▶ **Exercise**
Only the lines of the data holding the string "This" need to be returned.

Data section Start Marker

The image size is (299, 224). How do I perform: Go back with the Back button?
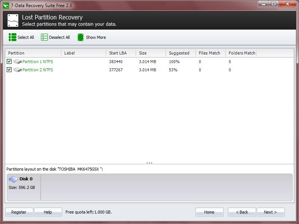point(242,212)
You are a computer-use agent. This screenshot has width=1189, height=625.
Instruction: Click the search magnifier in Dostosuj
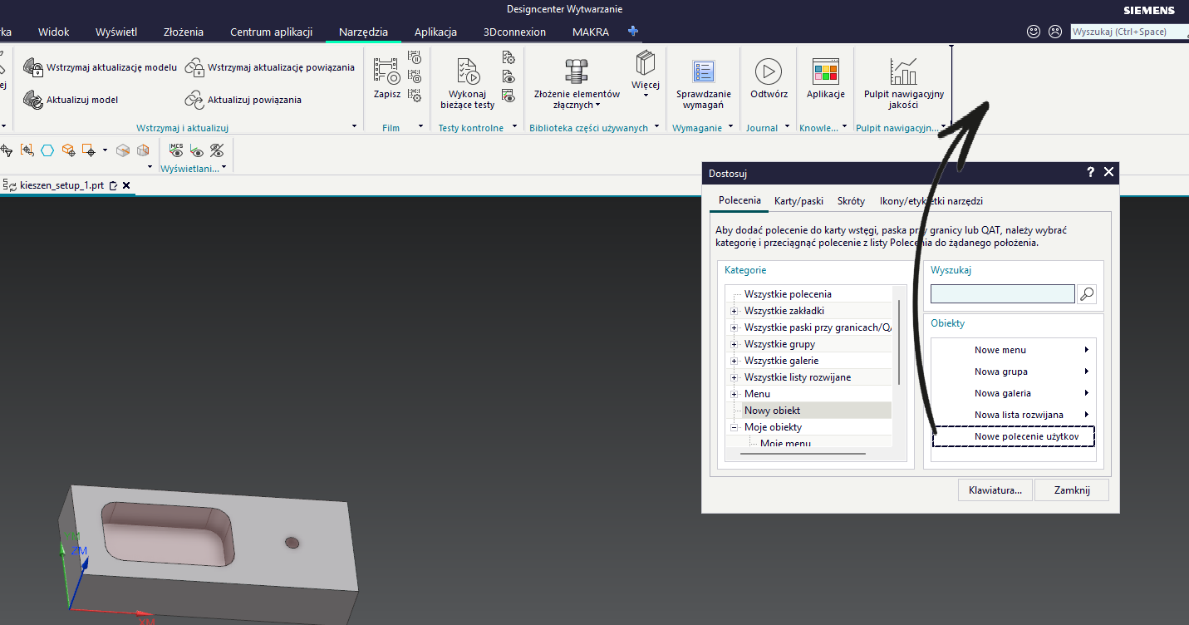pos(1086,293)
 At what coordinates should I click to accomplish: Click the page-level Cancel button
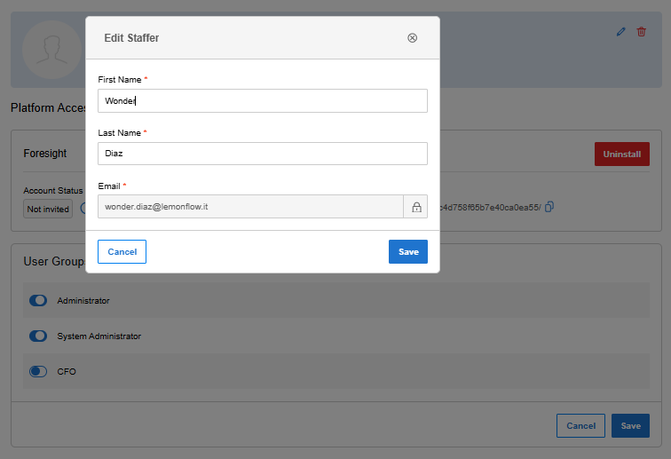(x=580, y=425)
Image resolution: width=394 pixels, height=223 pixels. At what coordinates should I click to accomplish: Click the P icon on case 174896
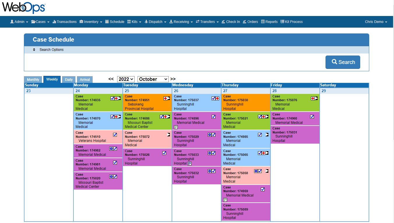tap(176, 127)
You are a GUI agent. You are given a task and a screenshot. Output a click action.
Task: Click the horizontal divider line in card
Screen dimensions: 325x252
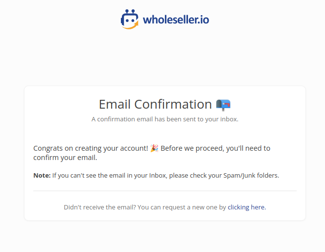tap(165, 191)
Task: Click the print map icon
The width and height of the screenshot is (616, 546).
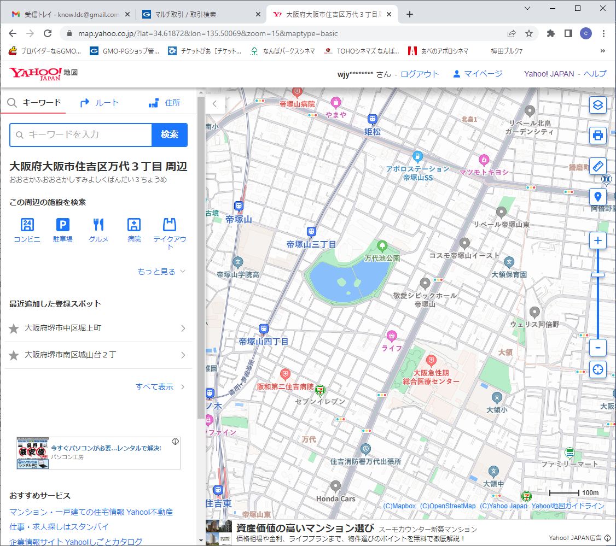Action: (x=598, y=135)
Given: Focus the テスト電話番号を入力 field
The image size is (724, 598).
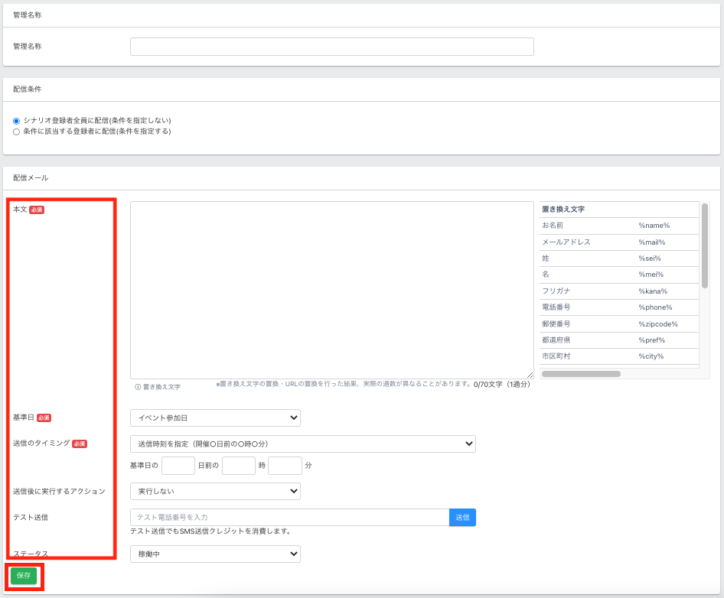Looking at the screenshot, I should pos(289,518).
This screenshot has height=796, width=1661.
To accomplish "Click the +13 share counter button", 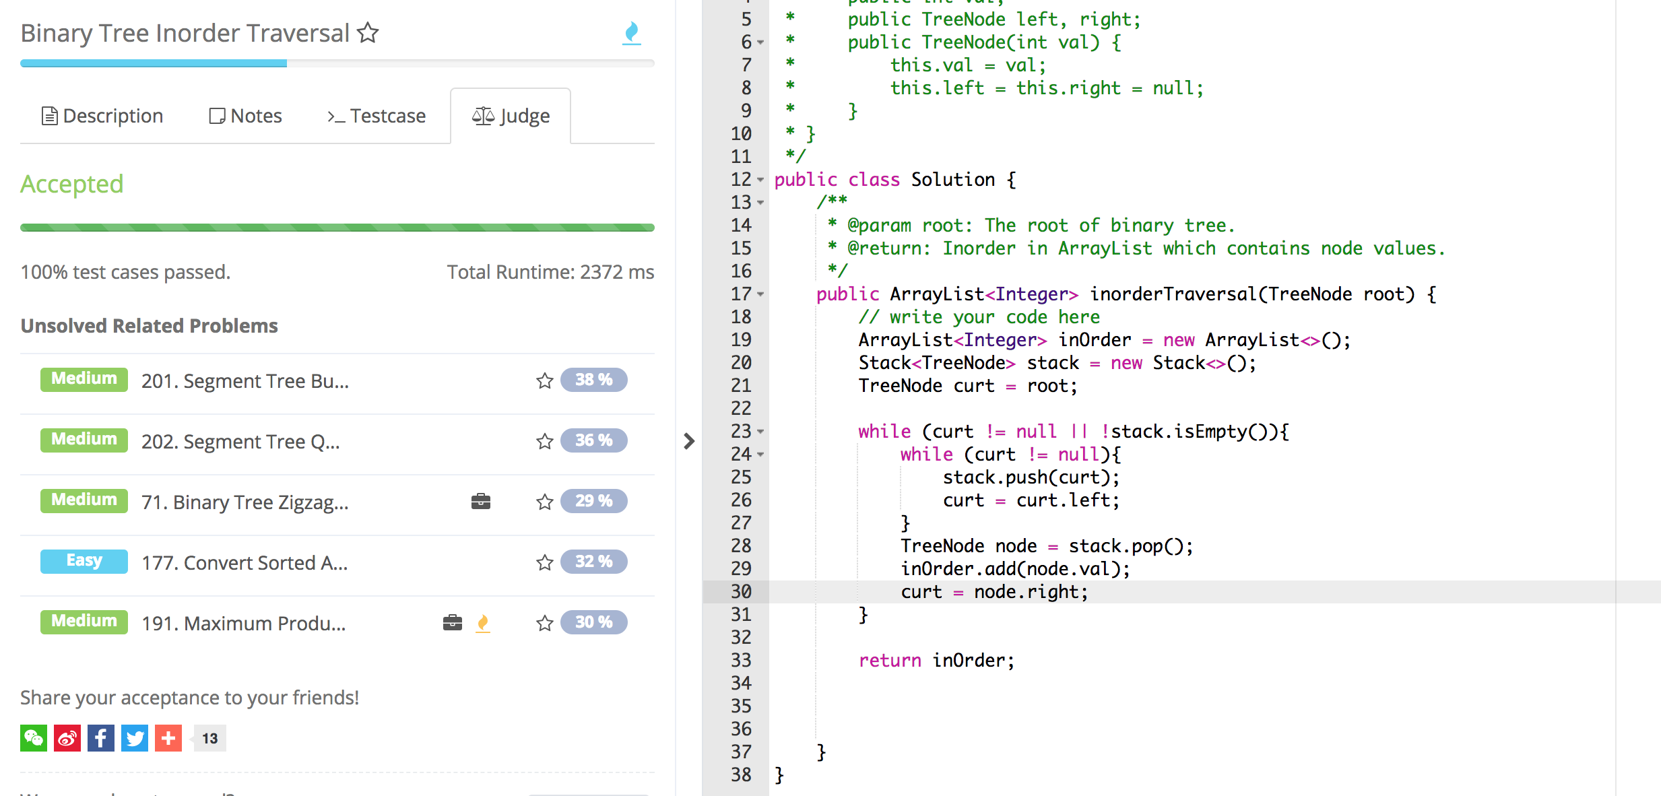I will (207, 738).
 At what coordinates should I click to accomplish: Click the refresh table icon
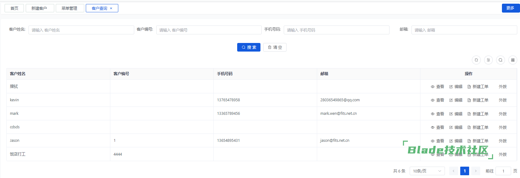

Data section End Marker

▶ **Worked solution**
You are a computer-use agent. This screenshot has width=1189, height=625.
This screenshot has height=796, width=1661.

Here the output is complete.